What to produce: For this exercise, restate word for word only the lines from the one containing "Task: Click the 5 September, 2021 expiry date" through the last line below. Pictures do not get copied.

Data extract:

- Opening Delimiter -

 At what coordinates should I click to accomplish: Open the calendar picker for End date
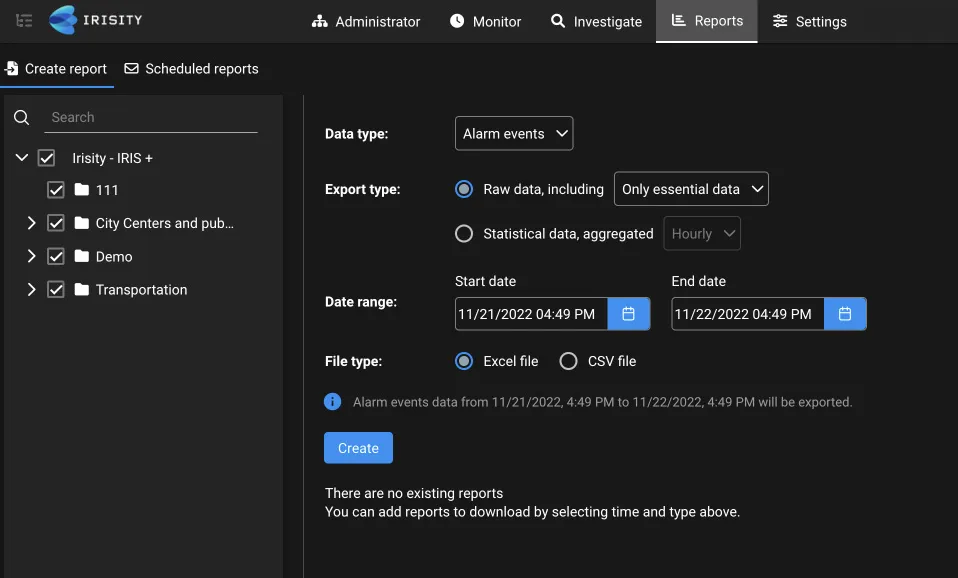(x=845, y=313)
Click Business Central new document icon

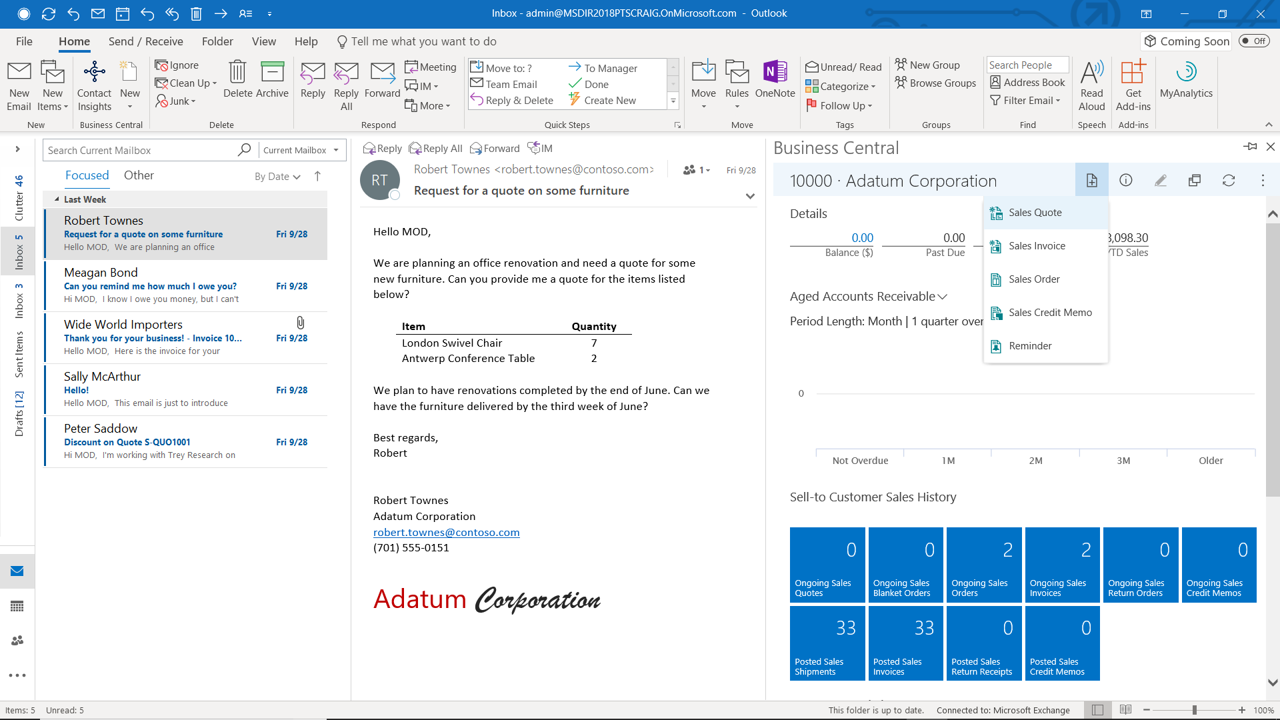tap(1092, 181)
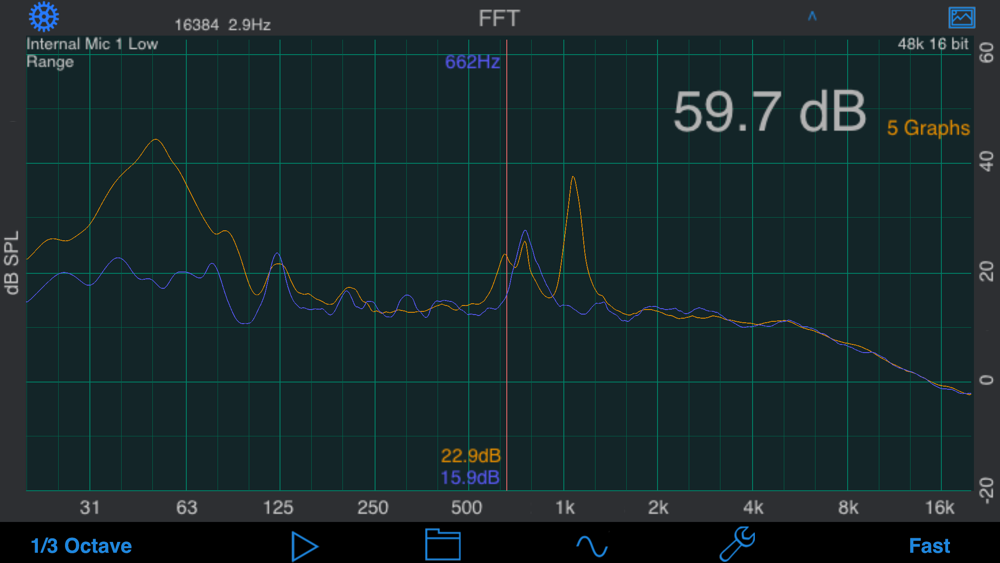Start measurement with the play button
This screenshot has width=1000, height=563.
304,546
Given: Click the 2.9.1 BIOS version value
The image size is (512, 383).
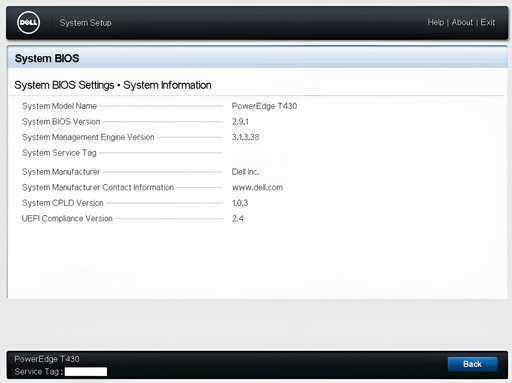Looking at the screenshot, I should click(x=240, y=122).
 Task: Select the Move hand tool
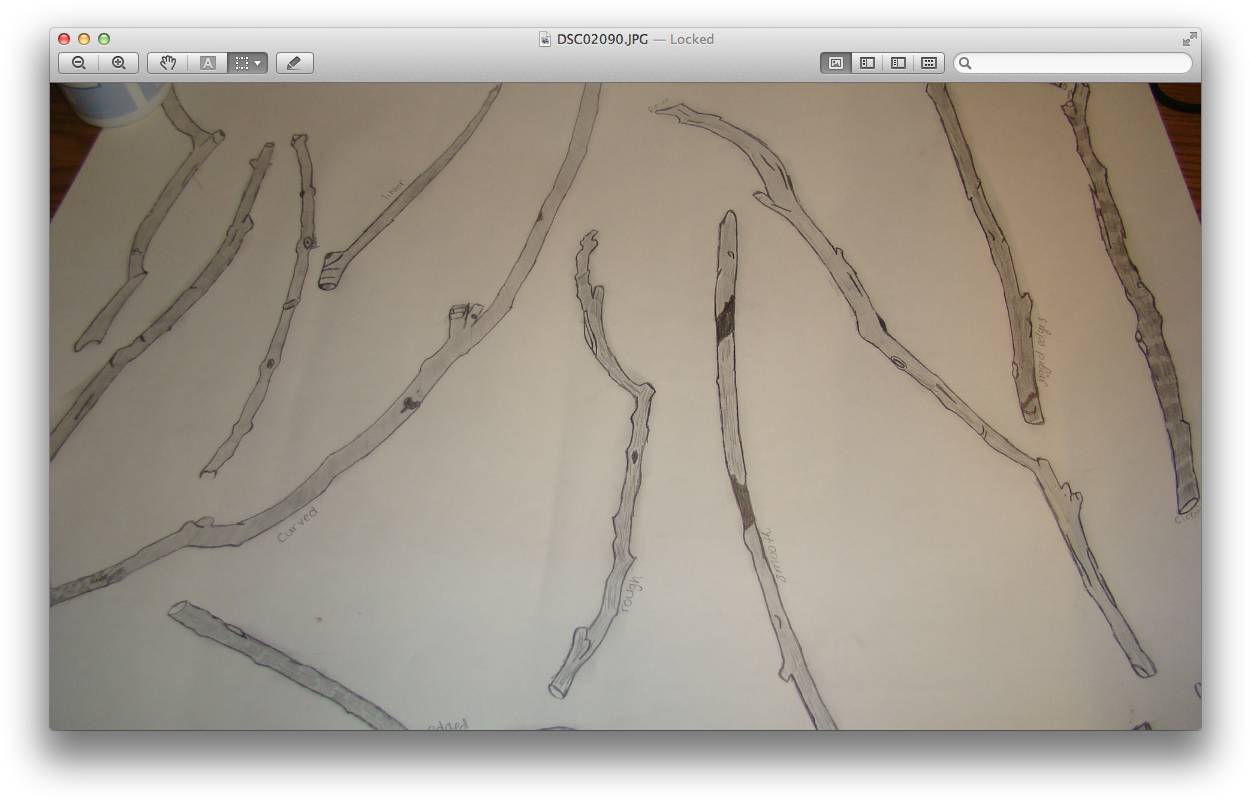click(x=168, y=63)
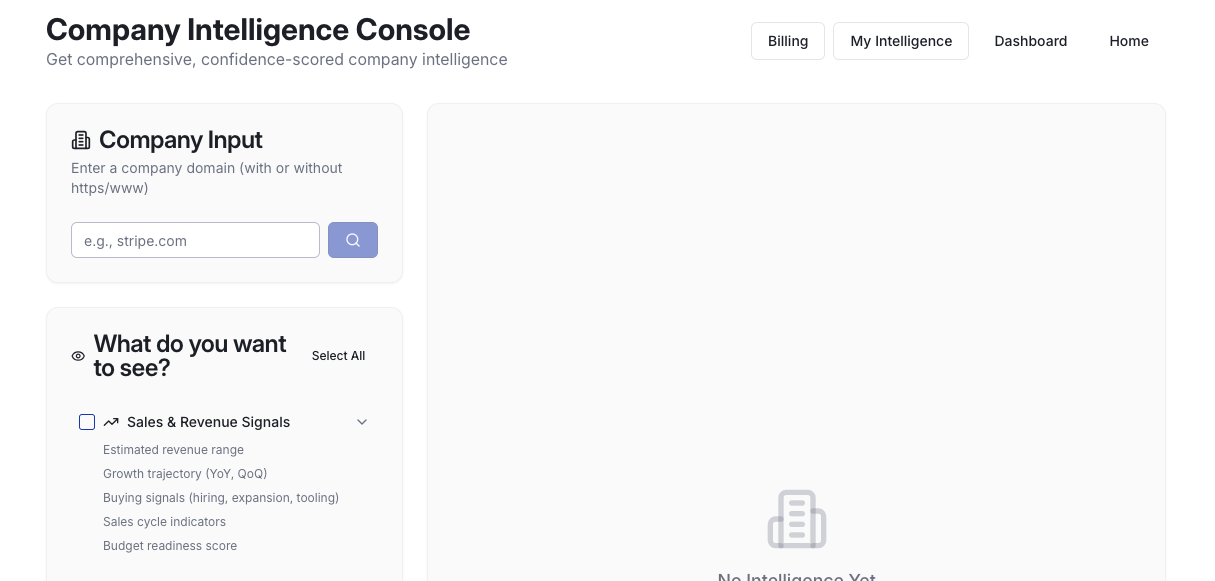Open the Dashboard
The height and width of the screenshot is (581, 1215).
1030,41
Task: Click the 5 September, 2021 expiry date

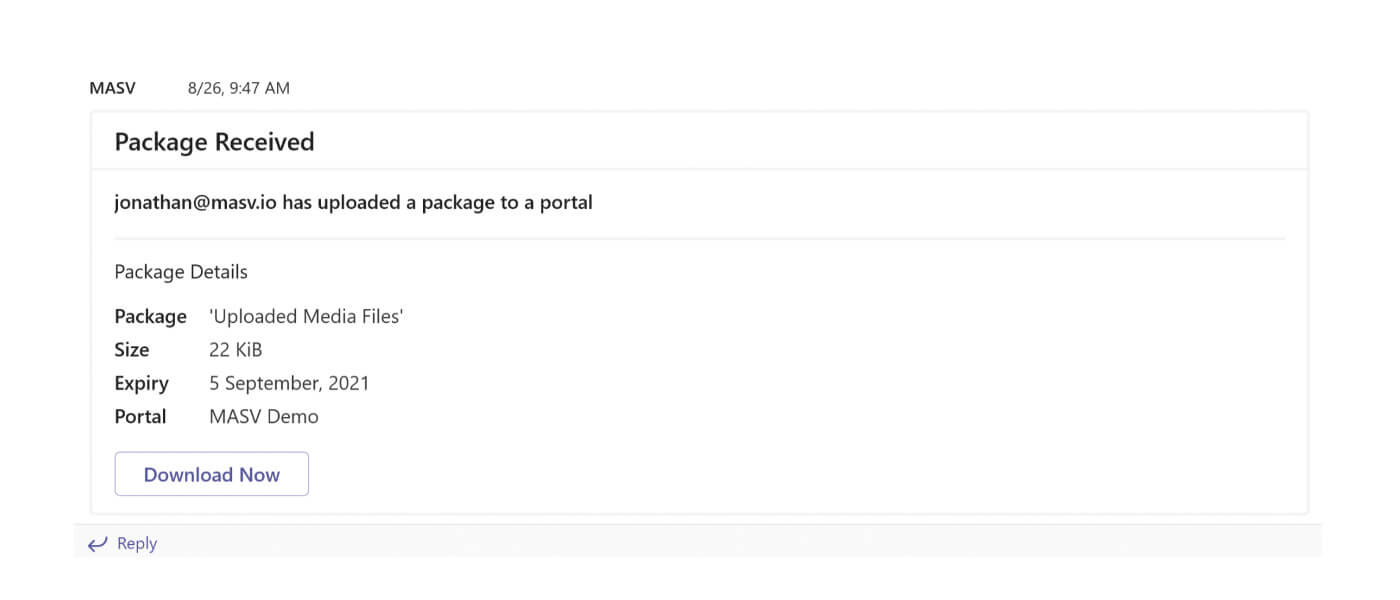Action: pyautogui.click(x=289, y=383)
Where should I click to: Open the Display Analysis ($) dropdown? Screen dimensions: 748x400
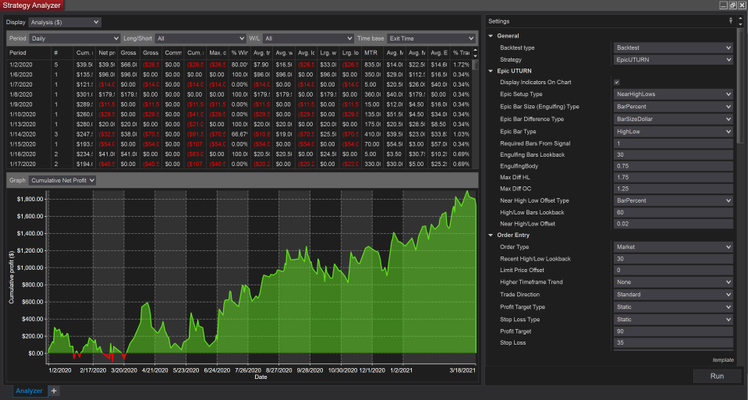click(67, 21)
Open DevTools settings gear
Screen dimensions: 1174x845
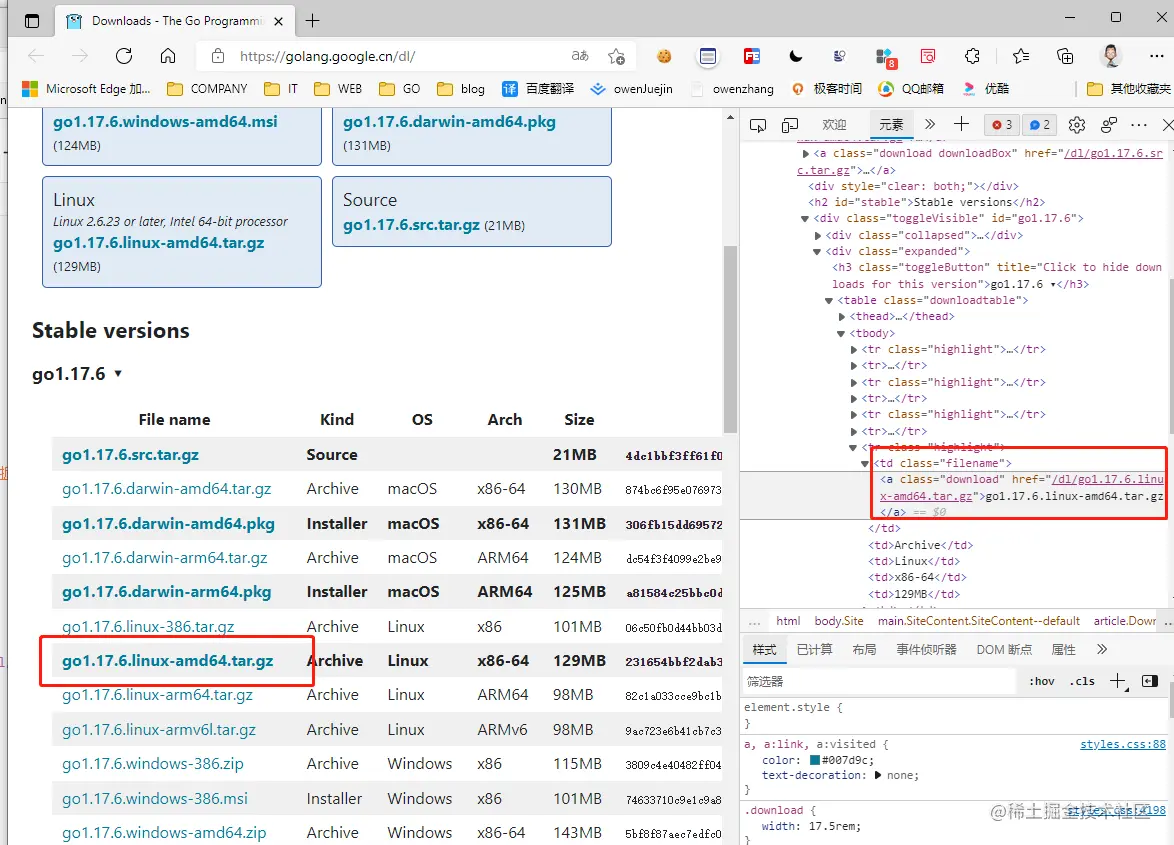[1076, 125]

- Closing Delimiter -

Response box:
Task: Click the 5 September, 2021 expiry date

Action: pyautogui.click(x=289, y=383)
Where should I click to: Open the Display Analysis ($) dropdown? Screen dimensions: 748x400
click(67, 21)
Open DevTools settings gear
Screen dimensions: 1174x845
[1076, 125]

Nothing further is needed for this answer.